**PROBLEM STATEMENT**
Edit the lines from the one containing "Expand the 课程信息管理 sidebar section" through the one containing "click(x=42, y=274)", inclusive, replacing "sidebar" with "navigation" and leaving everything else unchanged. Omit the pictures from your answer.

**DATA ROWS**
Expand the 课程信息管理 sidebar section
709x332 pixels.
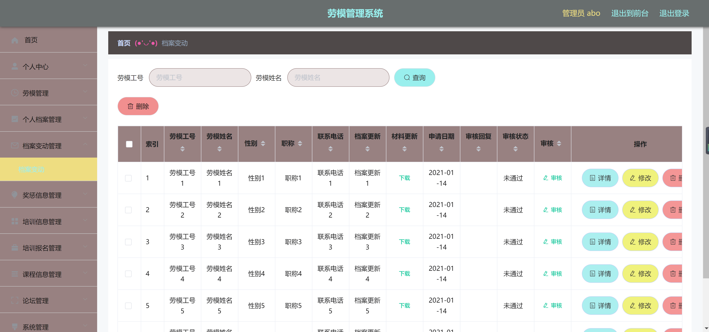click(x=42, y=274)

---

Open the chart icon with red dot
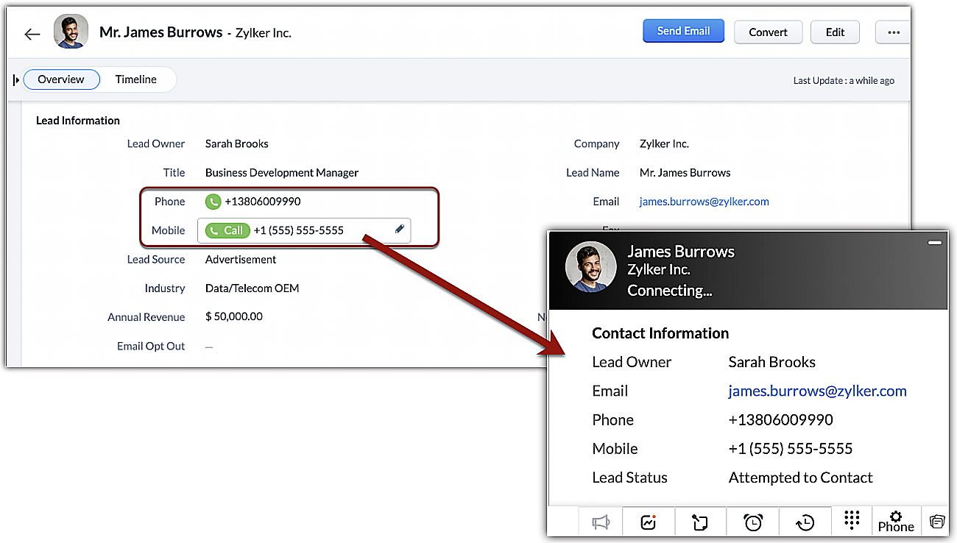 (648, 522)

**ANSWER IN FULL**
Expand the 课程信息管理 navigation section
709x332 pixels.
click(x=42, y=274)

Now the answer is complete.